The Rodriguez began with Qué lento corre el tren which is lovely then Iré which I know but not well enough to know if it makes me want to dance. Then there were two more famous tracks. The Fresedo was one of the lovely, soft, sweet selections with e.g. Cordobesita and friends. The whole tanda was great as was the D’Arienzo, the Troilo and the Donato. The vals were nice and the the milongas slightly more unusual. The rhythmic Tanturi was fabulous save the opening track which I can’t remember and probably didn't know. I was puzzled by its use as an opener and asked about it. He said it was the best Tanturi track. I was invited to it by a lovely dancer which is why I accepted.

Legacy
When I left Juana gave me a warm embrace. I read something last year about memory. It was along the lines that researchers had discovered the way we experience something and the way we remember it are not the same. Apparently the things we remember are the things that gave us most pleasure or pain in the experience (so the most intense moment) - together with, crucially, how the experience ended. It is called the Peak End rule. By that Juana was the key person there. Had some guy dumped me mid tanda and with a look of contempt left me standing on the floor but that at the end Juana had still hugged me, by the Peak End rule, looking back, your mind kind of averages out the experience so perhaps I might have left thinking things had been OK overall. Luckily that didn’t happen. Although I didn’t dance much through choice, I liked the dances I had.  I chatted, watched, listened and had a nice time - and the ending was great.

Saturday 14 May 2016

Obligation (III): versus choice


Recently my children and their friends made pizza at our house. I love the variety in taste that it reveals. It is when children can have more choice over what they eat.

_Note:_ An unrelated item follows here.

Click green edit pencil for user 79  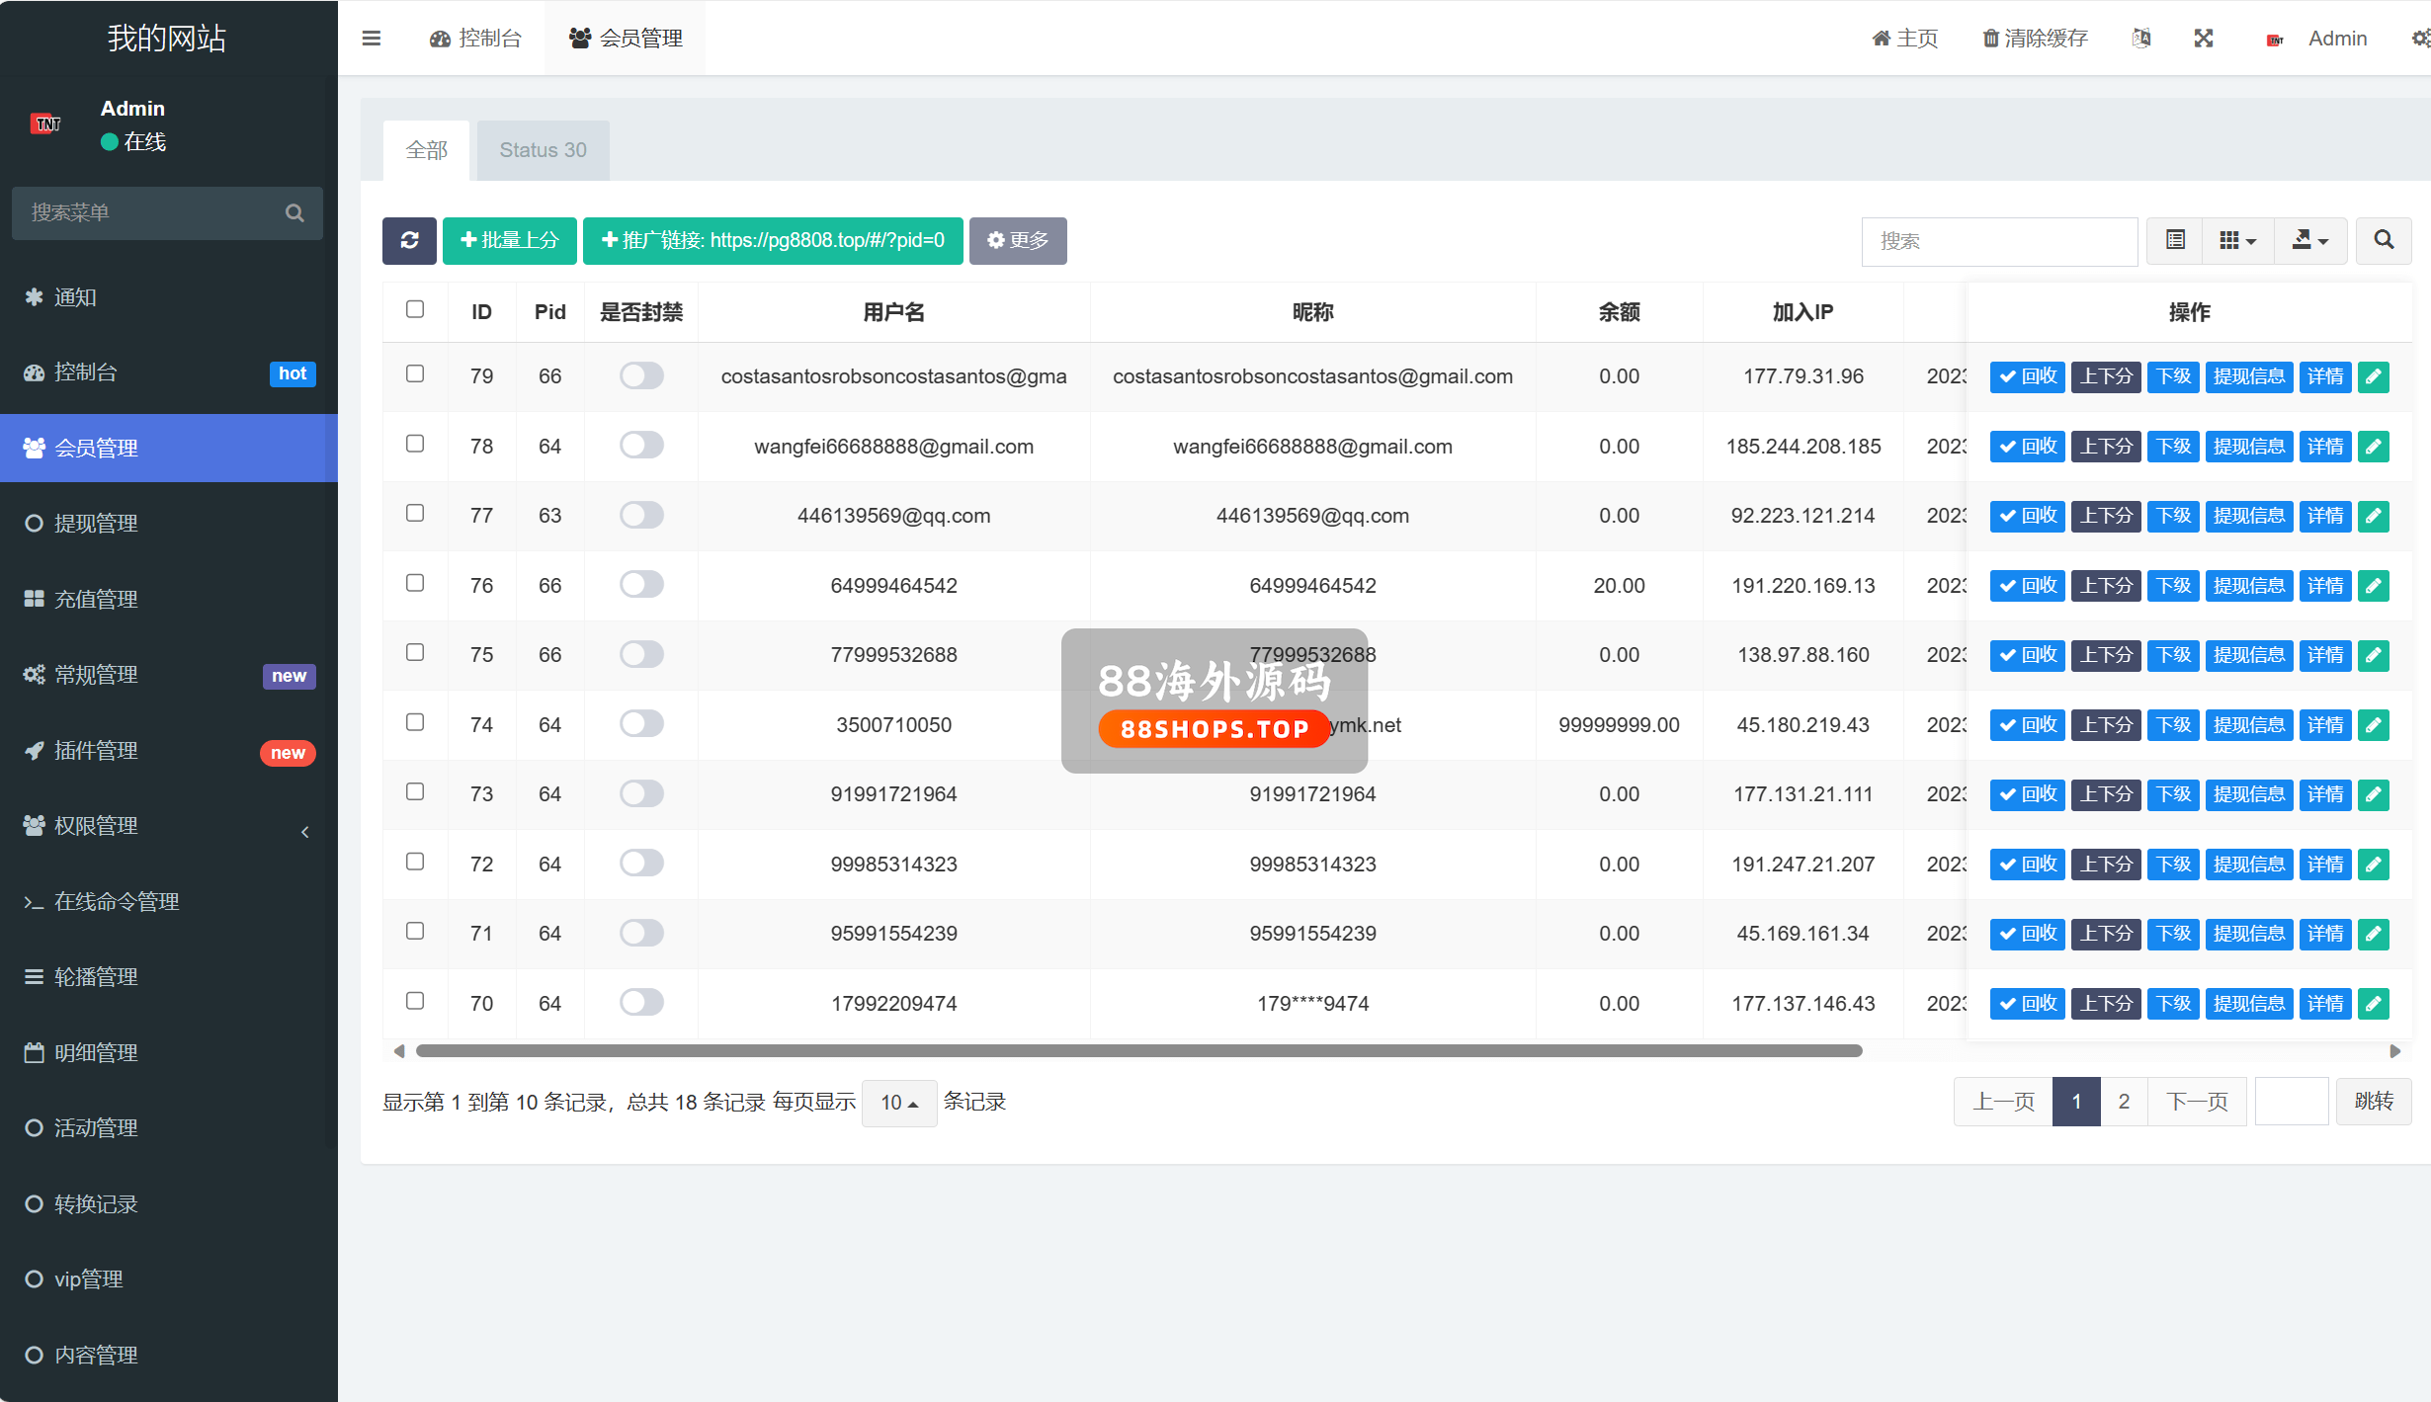pyautogui.click(x=2374, y=376)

At a barbecue with my extended family yesterday we joked about the absence of any salad on my younger son’s plate.  He looked at me and grinned, secure in the knowledge this was a special day. I let it go. “I think he gets vegetables all the other days of the week” remarked my father, wryly. But while I want them to eat healthily I don’t like to always oblige my children to eat food the way I think it should be; and yet I have more than once found myself cooking separate food. That strikes me as ludicrous, time-consuming and runs counter to the ideas about a meal shared at a table that I grew up with and had confirmed memorably in France more than twenty years ago.

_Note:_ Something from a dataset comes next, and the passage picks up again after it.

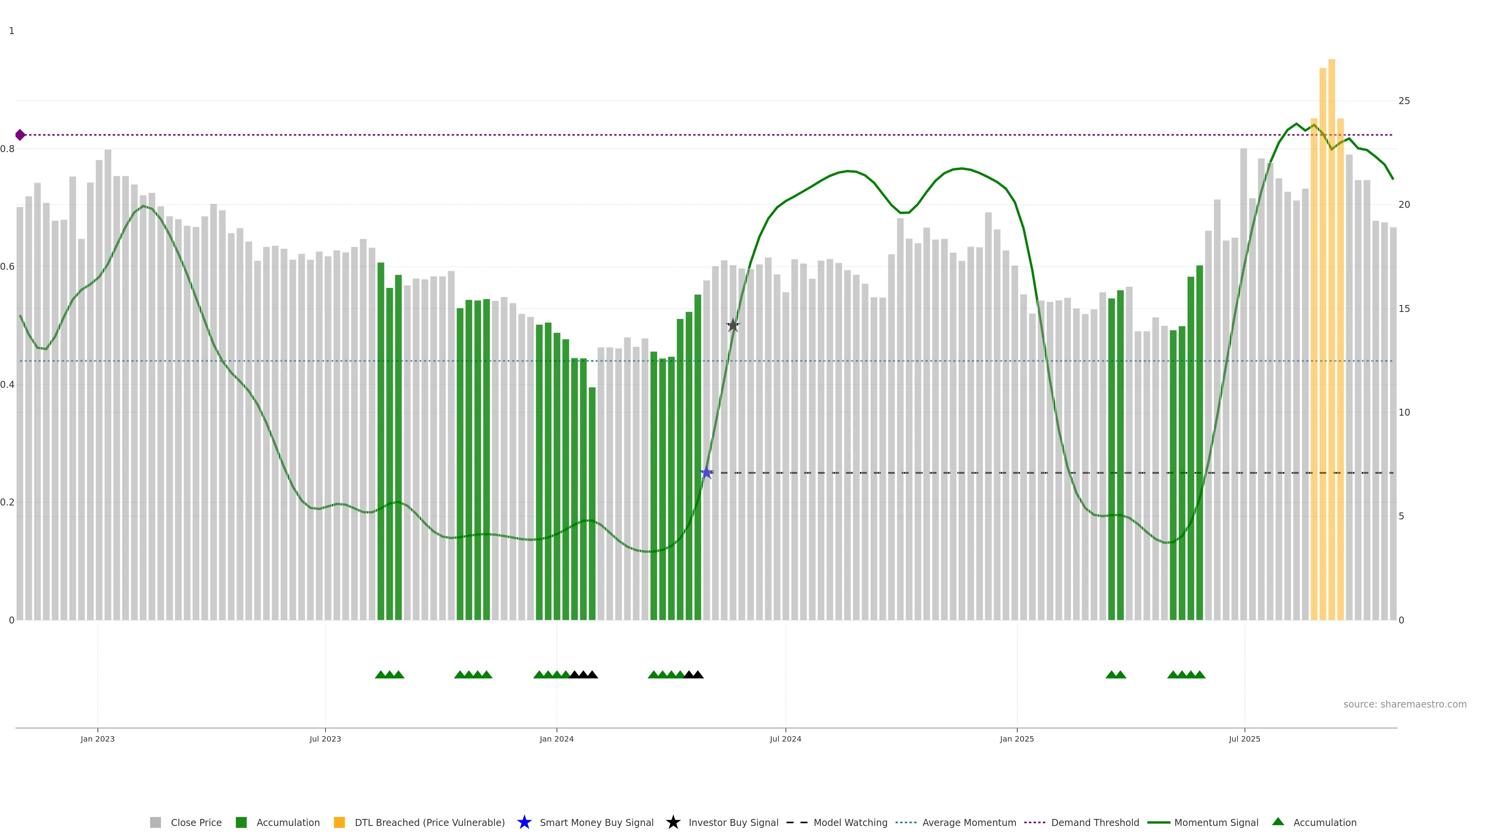Toggle the Model Watching legend entry

point(850,822)
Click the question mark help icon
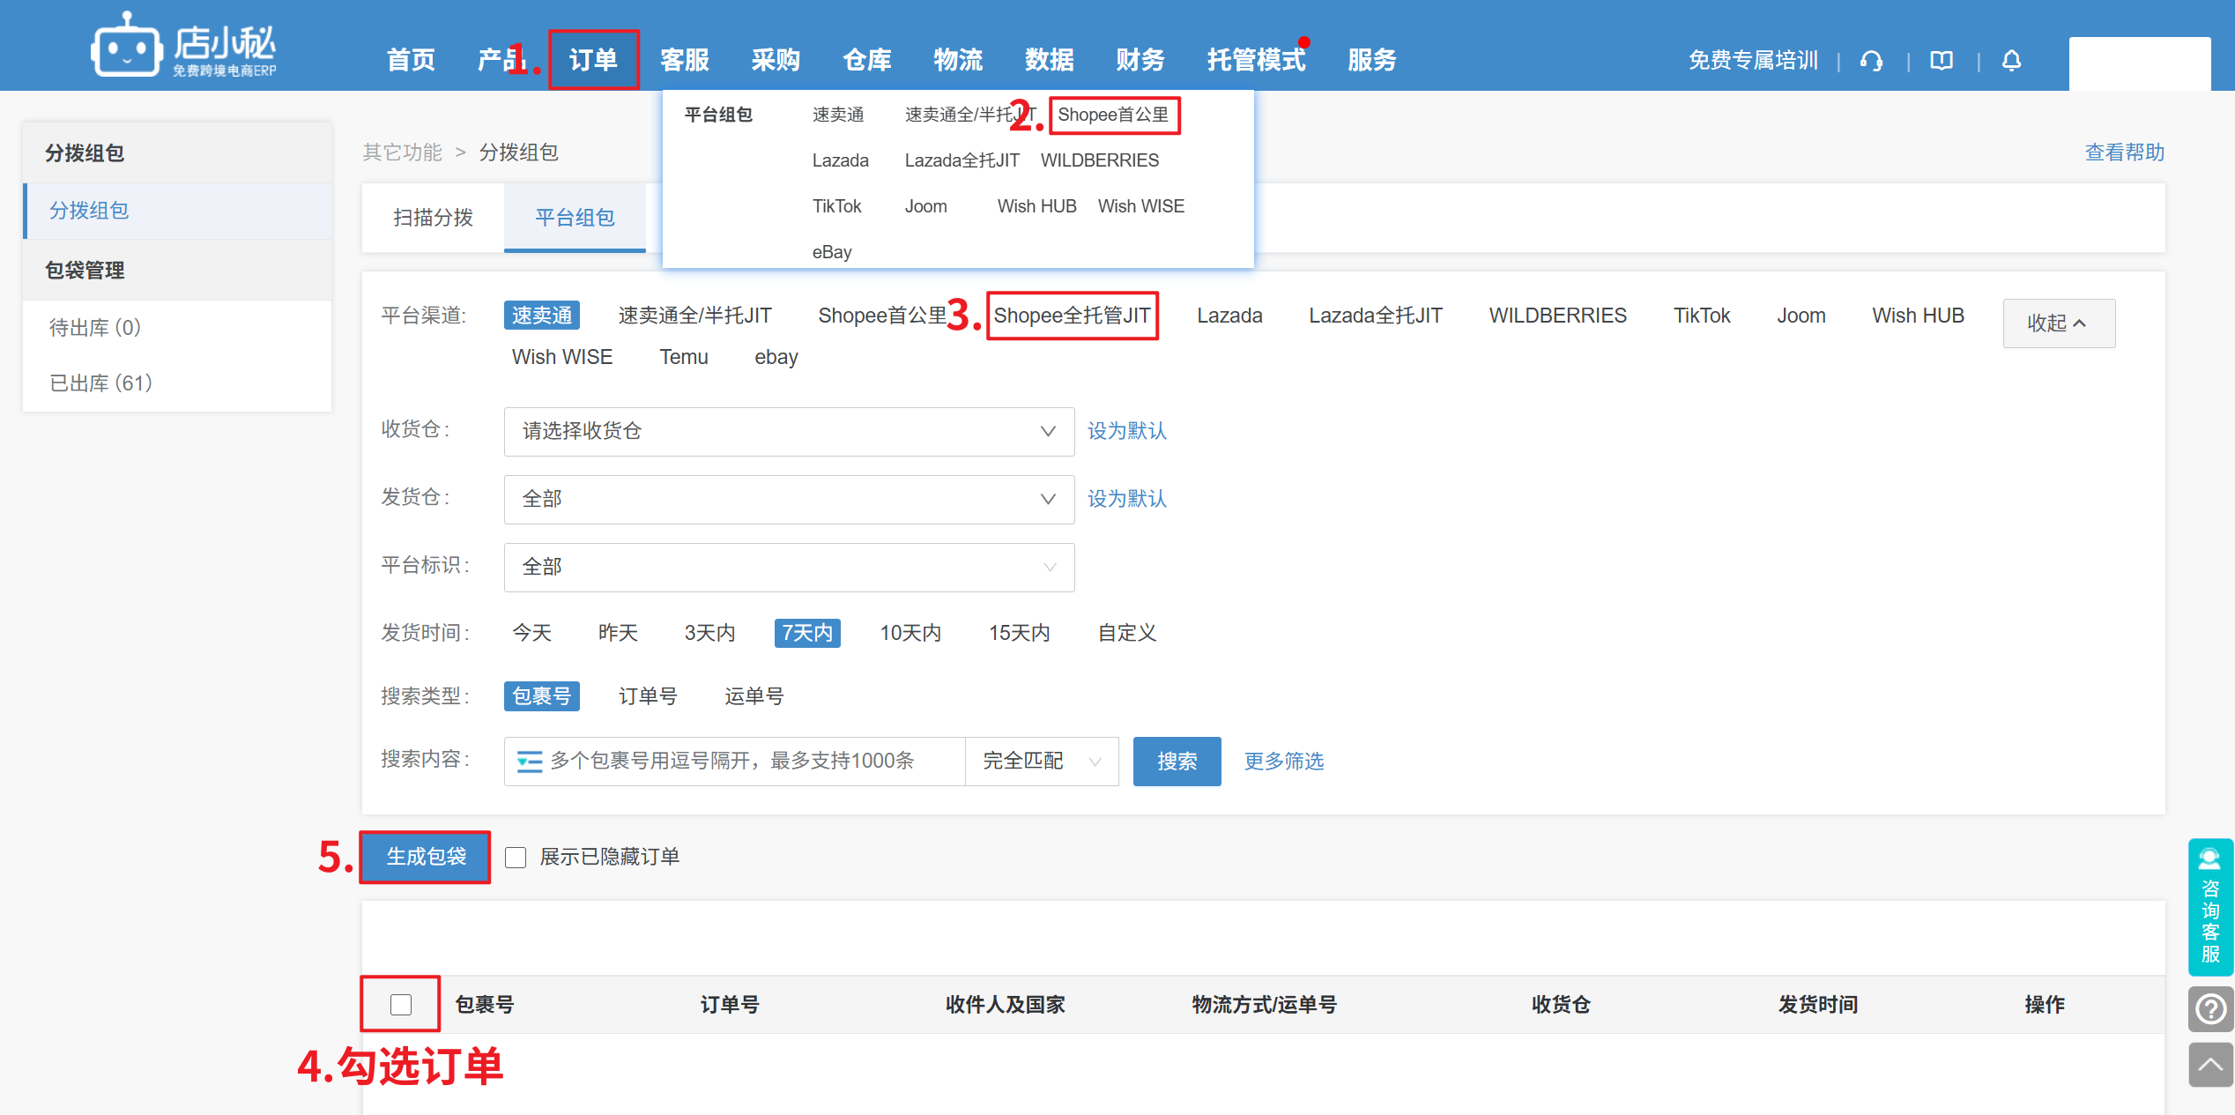This screenshot has height=1115, width=2235. 2210,1009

When the weather is warm, as it was last week, we spend as much time as possible outside and eat our meals in various parks and local sheltered spots. Both children, the elder in particular, have lately become more particular about what they will and will not eat. I have gone from mixing up salads where they have little choice, to taking various selections from which they can choose to a new method.

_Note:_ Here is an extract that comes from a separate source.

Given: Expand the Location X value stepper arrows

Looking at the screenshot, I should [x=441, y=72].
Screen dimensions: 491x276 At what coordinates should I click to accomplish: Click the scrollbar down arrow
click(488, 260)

I emptied the picnicable contents of the fridge and cupboard onto the table and said each of us was going to pack their own sandwich box for tea. There were no temptations in the way of sweets or crisps. Otherwise, they had a free choice but could they please bear in mind the need for a balanced diet. What that constitutes they are well aware. They also understood that any proposal to share a jar of olives between them was unlikely to fall into the definition of a balanced diet. This is how things turned out:



Eldest

Youngest
Parent
  


It was a sobering experience. I would never eat a cucumber and mayo sandwich. I never buy cucumber - had only done so at my son's request. While I try to balance what I know my children like with the foods that are good for them and that I know they will eat, as cook they have to endure my primacy in the kitchen. 

I like it when they are not always obliged to eat the food I cook and can explore their own preferences. My son asked if he could make garlic bread for the barbecue. It was good to see the family's appreciation of his good idea as well as the results.  These are the small steps towards independence. 

But we all enjoy cuddles, playing or reading together more than cooking!